***** Material for this task
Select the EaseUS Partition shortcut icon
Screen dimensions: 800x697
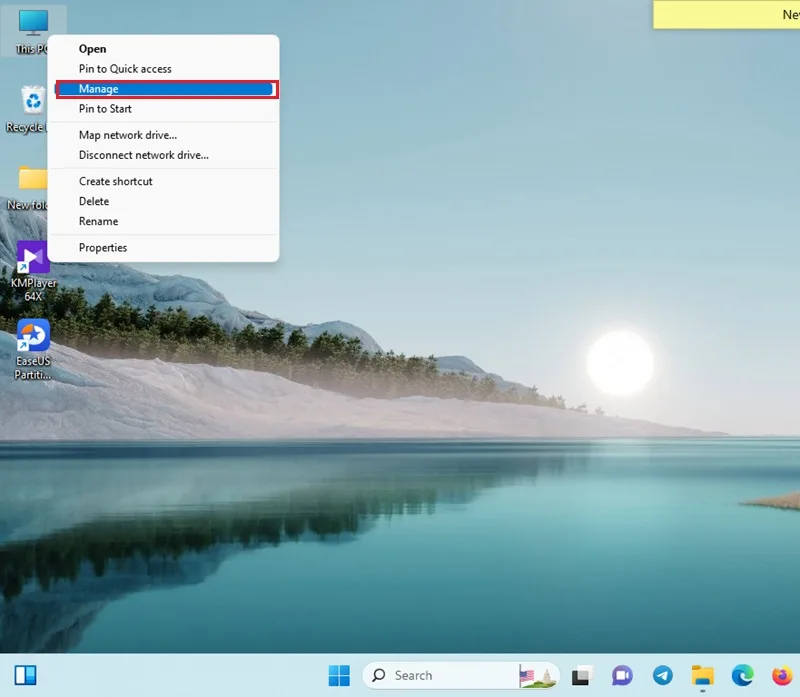[x=33, y=349]
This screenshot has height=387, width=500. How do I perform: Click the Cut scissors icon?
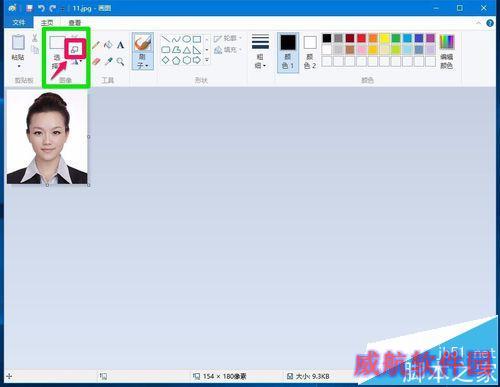(35, 37)
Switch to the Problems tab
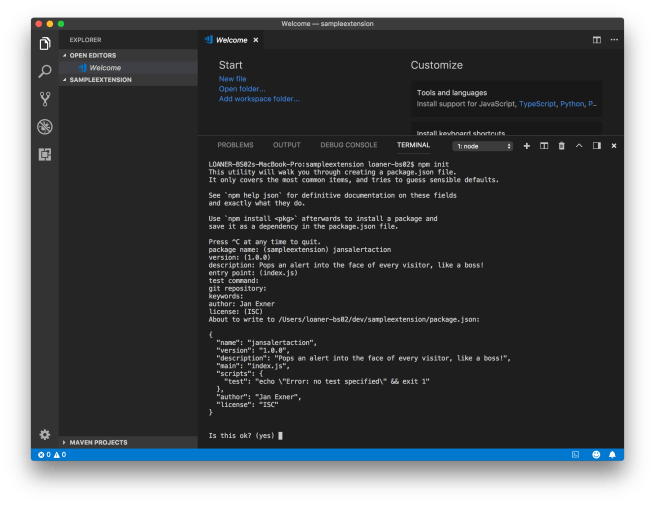655x505 pixels. [235, 145]
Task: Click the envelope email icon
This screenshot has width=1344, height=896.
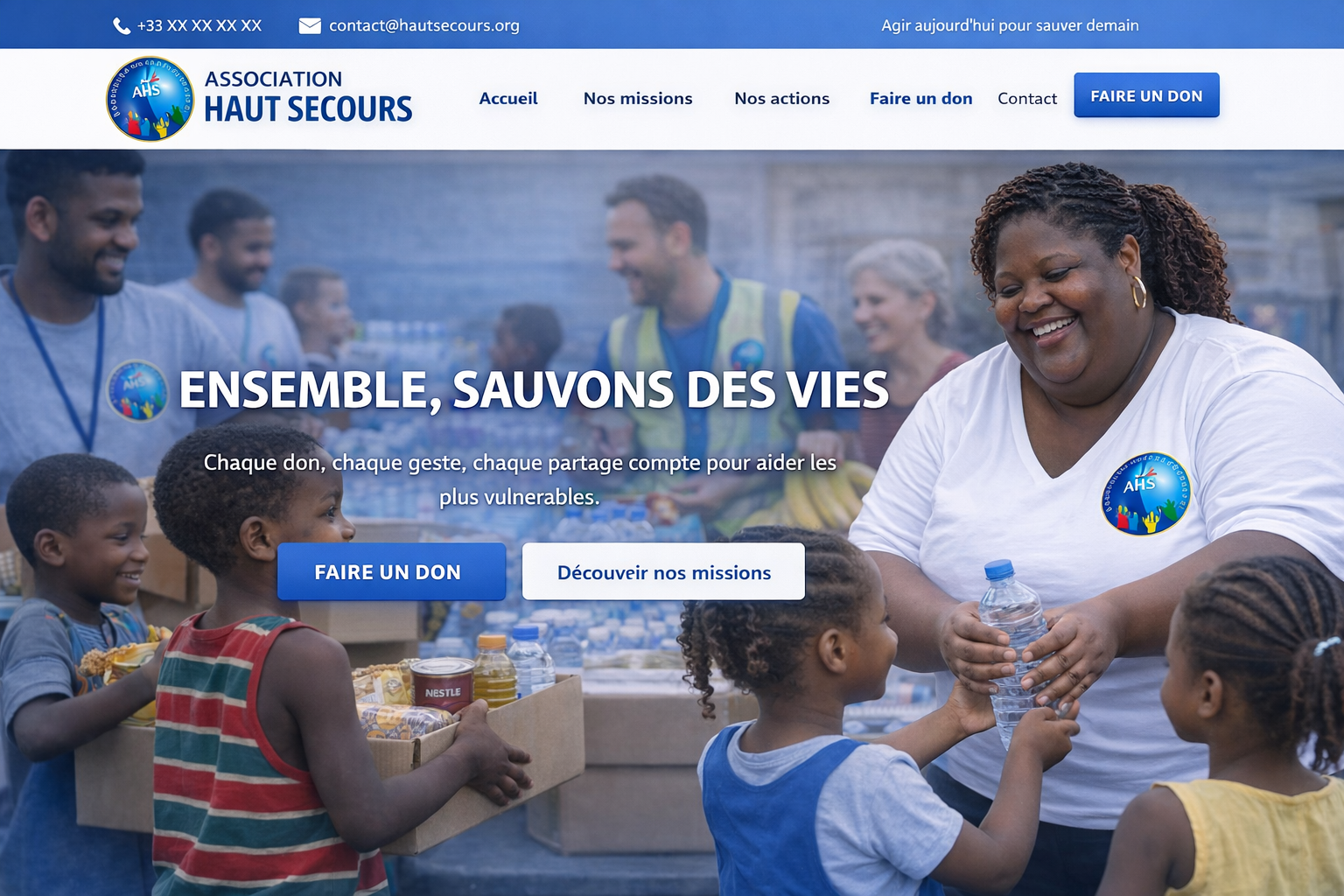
**********
Task objective —
An exact copy of the entries above is required, with the pictures left out.

Output of the task —
Select the EaseUS Partition shortcut icon
Screen dimensions: 800x697
[x=33, y=349]
This screenshot has height=387, width=500. How do I perform: Click the Cut scissors icon?
(35, 37)
Switch to the Problems tab
655x505 pixels. [235, 145]
Task: Click the envelope email icon
This screenshot has width=1344, height=896.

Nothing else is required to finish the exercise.